Historically, the name “Persian Gulf” is undisputed. The Greek geographer and astronomer Ptolemy referencing in his writings the “Aquarius Persico.” The Romans referred to the "Mare Persicum." The Arabs historically call the body of water, "Bahr al-Farsia." The legal precedent of this nomenclature is also indisputable, with both the United Nations and the United States Board of Geographic Names confirming the sole legitimacy of the term “Persian Gulf.” Agreement on this matter has also been codified by the signatures of all six bordering Arab countries on United Nations directives declaring this body of water to be the Persian Gulf.
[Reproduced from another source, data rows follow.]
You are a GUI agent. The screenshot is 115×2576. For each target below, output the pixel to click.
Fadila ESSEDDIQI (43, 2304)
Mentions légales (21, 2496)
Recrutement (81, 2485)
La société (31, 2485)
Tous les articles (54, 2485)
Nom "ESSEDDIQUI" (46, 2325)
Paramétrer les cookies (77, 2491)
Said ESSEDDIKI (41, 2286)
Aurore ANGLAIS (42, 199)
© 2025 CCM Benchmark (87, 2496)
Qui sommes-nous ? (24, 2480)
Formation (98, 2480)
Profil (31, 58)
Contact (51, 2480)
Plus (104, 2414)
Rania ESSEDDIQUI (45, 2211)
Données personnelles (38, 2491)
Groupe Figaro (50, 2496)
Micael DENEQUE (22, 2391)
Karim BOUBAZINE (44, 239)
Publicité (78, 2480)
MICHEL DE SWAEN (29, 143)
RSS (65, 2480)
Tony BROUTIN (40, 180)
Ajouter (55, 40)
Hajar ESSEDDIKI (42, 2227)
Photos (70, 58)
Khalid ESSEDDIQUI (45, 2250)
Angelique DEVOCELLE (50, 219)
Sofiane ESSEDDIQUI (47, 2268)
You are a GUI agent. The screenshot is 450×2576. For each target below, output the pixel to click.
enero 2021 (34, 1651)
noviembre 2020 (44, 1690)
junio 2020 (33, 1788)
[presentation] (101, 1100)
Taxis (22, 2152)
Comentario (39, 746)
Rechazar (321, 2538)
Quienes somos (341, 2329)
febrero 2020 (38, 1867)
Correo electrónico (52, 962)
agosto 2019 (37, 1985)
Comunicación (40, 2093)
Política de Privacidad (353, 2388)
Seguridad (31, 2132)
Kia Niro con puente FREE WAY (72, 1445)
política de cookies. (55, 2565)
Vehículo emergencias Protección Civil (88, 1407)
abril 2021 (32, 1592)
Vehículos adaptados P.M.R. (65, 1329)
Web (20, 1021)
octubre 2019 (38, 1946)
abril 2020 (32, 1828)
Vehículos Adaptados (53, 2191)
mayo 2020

But in the past century, and particularly at times of escalating tensions, there have been efforts to exploit the name of the Persian Gulf as a political tool to foment ethnic division. From colonial interests to Arab interests to Iranian interests, the opening of debate regarding the name of the Persian Gulf has been a recent phenomenon that has been exploited for political gain by all sides. Google should not enable these politicized efforts.

In the 1930s, British adviser to Bahrain Sir Charles Belgrave proposed to rename the Persian Gulf, “Arabian Gulf,” a proposal that was rejected by the British Colonial and Foreign offices. Two decades later, the Anglo-Iranian Oil Company resurrected the term during its dispute with Mohammad Mossadegh, the Iranian Prime Minister whose battle with British oil interests would end in a U.S.-sponsored coup d'état that continues to haunt U.S.-Iran relations. In the 1960s, the title “Arabian Gulf” became central to propaganda efforts during the Pan-Arabism era aimed at exploiting ethnic divisions in the region to unite Arabs against non-Arabs, namely Iranians and Israelis. The term was later employed by Saddam Hussein to justify his aims at territorial expansion. Osama Bin Laden even adopted the phrase in an attempt to rally Arab populations by emphasizing ethnic rivalries in the Middle East.

We have serious concerns that Google is now playing into these efforts of geographic politicization. Unfortunately, this is not the first time Google has stirred controversy on this topic. In 2008, Google Earth began including the term “Arabian Gulf” in addition to Persian Gulf as the name for the body of water. NIAC and others called on you then to stop using this ethnically divisive propaganda term, but to no avail. Instead of following the example of organizations like the National Geographic Society, which in 2004 used term “Arabian Gulf” in its maps but recognized the error and corrected it, Google has apparently decided to allow its informational products to become politicized.

Google should rectify this situation and immediately include the proper name for the Persian Gulf in Google Maps and all of its informational products. The exclusion of the title of the Persian Gulf diminishes your applications as informational tools, and raises questions about the integrity and accuracy of information provided by Google.

We strongly urge you to stay true to Google’s mission – “to organize the world’s information and make it universally accessible and useful” – without distorting or politicizing that information. We look forward to an explanation from you regarding the recent removal of the Persian Gulf name from Google Maps and call on you to immediately correct this mistake.